→ **WHAT YOU WILL DO**: Collect every line of the data below that contains the string "Open".

* Begin MATERIAL FOR THE TASK *

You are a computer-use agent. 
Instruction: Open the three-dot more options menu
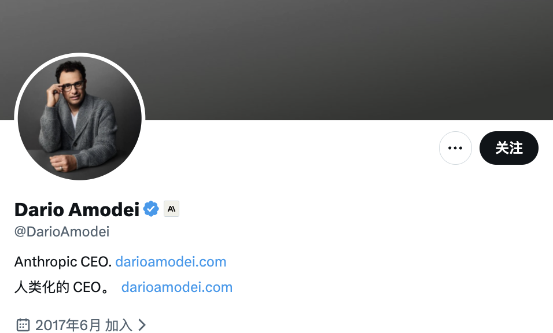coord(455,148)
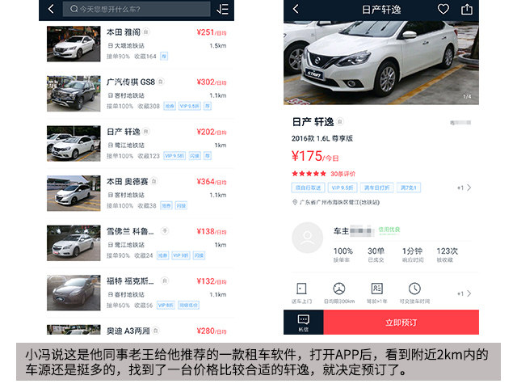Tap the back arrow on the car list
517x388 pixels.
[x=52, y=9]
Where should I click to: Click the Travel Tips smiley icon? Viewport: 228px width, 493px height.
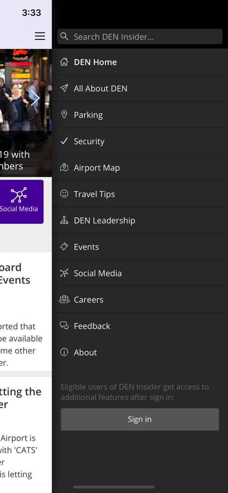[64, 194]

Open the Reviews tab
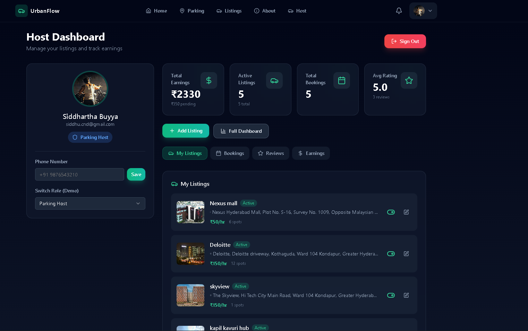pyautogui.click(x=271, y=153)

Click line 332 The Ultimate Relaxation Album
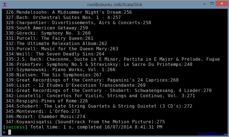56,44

* End MATERIAL FOR THE TASK *

→ **FINAL RESULT**:
Instruction: Open the three-dot more options menu
Open the Reviews tab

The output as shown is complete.